+++ Records for this task

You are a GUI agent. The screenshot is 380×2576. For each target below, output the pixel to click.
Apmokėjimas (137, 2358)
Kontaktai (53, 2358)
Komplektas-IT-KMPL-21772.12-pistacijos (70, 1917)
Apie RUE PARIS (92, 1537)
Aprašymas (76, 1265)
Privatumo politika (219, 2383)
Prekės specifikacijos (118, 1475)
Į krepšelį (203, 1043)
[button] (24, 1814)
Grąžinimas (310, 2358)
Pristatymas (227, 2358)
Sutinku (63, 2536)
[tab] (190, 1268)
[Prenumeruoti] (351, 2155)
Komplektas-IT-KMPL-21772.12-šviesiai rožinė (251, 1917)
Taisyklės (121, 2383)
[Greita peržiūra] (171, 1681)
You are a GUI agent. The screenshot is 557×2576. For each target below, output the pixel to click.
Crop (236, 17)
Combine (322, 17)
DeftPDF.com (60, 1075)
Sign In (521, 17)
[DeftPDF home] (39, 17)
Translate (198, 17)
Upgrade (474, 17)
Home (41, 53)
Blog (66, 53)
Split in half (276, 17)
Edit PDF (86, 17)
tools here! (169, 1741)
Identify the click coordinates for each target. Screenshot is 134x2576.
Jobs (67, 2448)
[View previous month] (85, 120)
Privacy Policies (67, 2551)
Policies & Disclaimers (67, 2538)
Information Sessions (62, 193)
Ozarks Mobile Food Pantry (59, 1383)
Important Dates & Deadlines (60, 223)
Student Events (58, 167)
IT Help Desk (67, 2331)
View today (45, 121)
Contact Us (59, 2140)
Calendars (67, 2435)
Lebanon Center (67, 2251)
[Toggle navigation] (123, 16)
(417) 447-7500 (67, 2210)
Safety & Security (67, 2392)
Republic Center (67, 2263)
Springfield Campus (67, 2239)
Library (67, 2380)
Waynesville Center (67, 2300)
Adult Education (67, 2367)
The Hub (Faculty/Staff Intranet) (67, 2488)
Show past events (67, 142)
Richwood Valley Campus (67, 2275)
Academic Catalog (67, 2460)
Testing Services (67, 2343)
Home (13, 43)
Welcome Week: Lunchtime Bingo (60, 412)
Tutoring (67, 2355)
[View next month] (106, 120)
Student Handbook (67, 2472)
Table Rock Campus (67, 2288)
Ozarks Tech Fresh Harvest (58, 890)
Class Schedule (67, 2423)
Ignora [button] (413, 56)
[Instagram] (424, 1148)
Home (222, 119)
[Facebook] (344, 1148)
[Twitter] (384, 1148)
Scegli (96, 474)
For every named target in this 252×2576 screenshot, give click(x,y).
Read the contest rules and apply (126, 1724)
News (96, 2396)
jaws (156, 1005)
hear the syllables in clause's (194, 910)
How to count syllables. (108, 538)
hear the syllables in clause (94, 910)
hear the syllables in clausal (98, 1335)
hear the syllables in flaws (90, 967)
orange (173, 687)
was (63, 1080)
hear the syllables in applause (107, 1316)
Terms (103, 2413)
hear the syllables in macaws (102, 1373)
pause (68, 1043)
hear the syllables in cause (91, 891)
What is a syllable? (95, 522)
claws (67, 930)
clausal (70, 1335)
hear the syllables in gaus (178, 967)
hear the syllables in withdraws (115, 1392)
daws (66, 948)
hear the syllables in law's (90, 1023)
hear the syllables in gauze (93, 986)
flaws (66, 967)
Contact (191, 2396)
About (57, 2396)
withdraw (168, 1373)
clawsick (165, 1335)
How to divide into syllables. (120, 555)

++++++

Aim of the exercise
Could you find every line in the records above that contains the word "agent" and copy it?

Task solution
You are a GUI agent. The screenshot is 380×2576. For each target below, output the pixel to click.
You are a GUI agent. The screenshot is 557×2576. For each target below, output the pixel to click.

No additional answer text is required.